Quality-Checking Phases

Quality checking phases occur at every step of the data pipeline. While performing the ETL process team members verify correct data counts and track deltas in row counts across data refreshes against historical counts to verify data has been loaded correctly. Once the data is loaded, it must be curated to the current standards established by PCORnet and submitted for review and certification on a quarterly basis. In order to submit a dataset the OneFlorida+ Data Trust team runs SAS software that produces an Empirical Data Characterization (EDC) report, once per refresh cycle per partner and for the data set as a whole. These reports are reviewed to find exceptions or investigative issues for PCORnet’s curation checks, which are then resolved by the Data Trust team. The reports investigate internal consistency in the dataset, real-world consistency (prescribing dates before birth date, for example), adherence to the CDM (no values outside the allowed CDM values), and display changes in the dataset over time. No exceptions to the EDC are allowed before submission of the dataset. Once the dataset is successfully submitted and certified, the database is set to read-only, ensuring no further changes will be made, and the database is ready for authorized research staff to run queries against it.
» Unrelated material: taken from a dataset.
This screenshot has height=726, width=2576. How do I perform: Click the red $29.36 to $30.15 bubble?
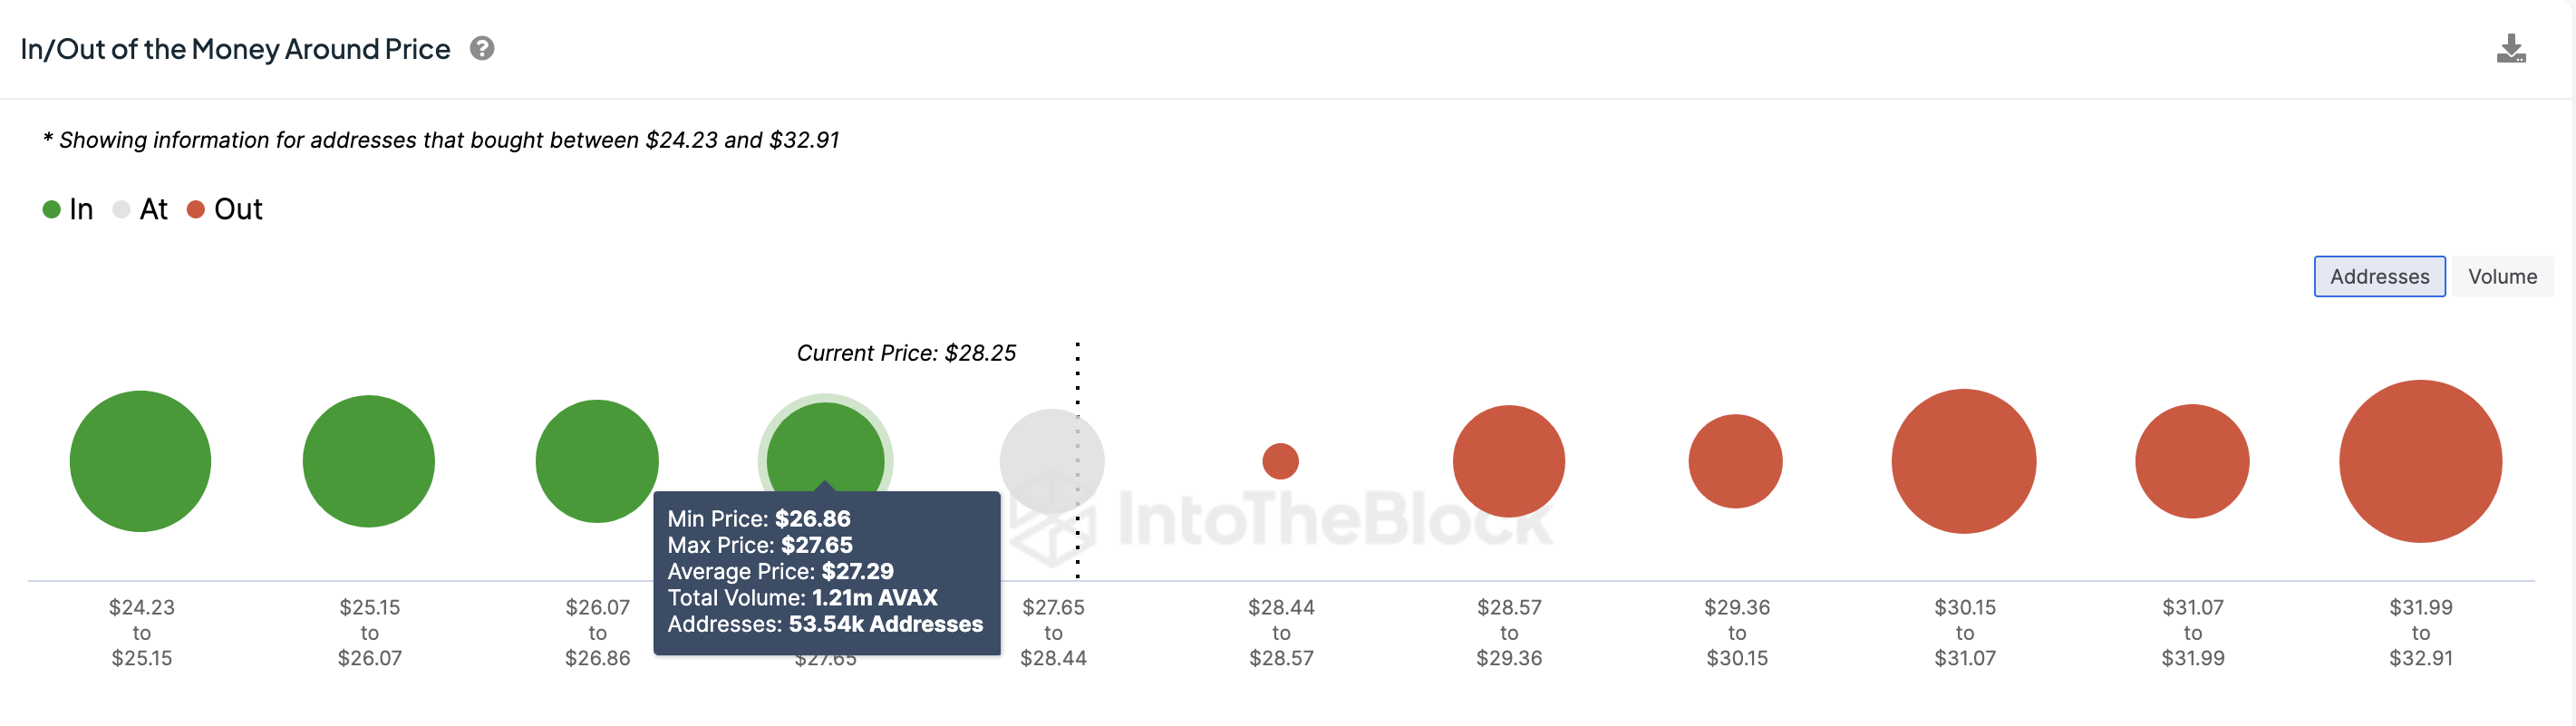pyautogui.click(x=1735, y=461)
Relationships With Partners

In addition to internal quality phases, the OneFlorida+ Data Trust team meets regularly with data producers (partner health care institutions) and data consumers (researchers, staff running queries on the data, and those using the data in secondary systems) to correct issues and answer questions regarding how results are represented in the dataset. The EDCs for each partner are delivered to the authorized technical and leadership staff at each site, as well as summary statistics and deviations noted while processing the data. This bi-directional link with those who produce and utilize the data ensures the successive resolution of data quality issues in every data refresh cycle.

Ensuring data quality is a part of every step of the data life cycle, and through continuous monitoring, feedback, and improvement the OneFlorida+ team maintains its high standards.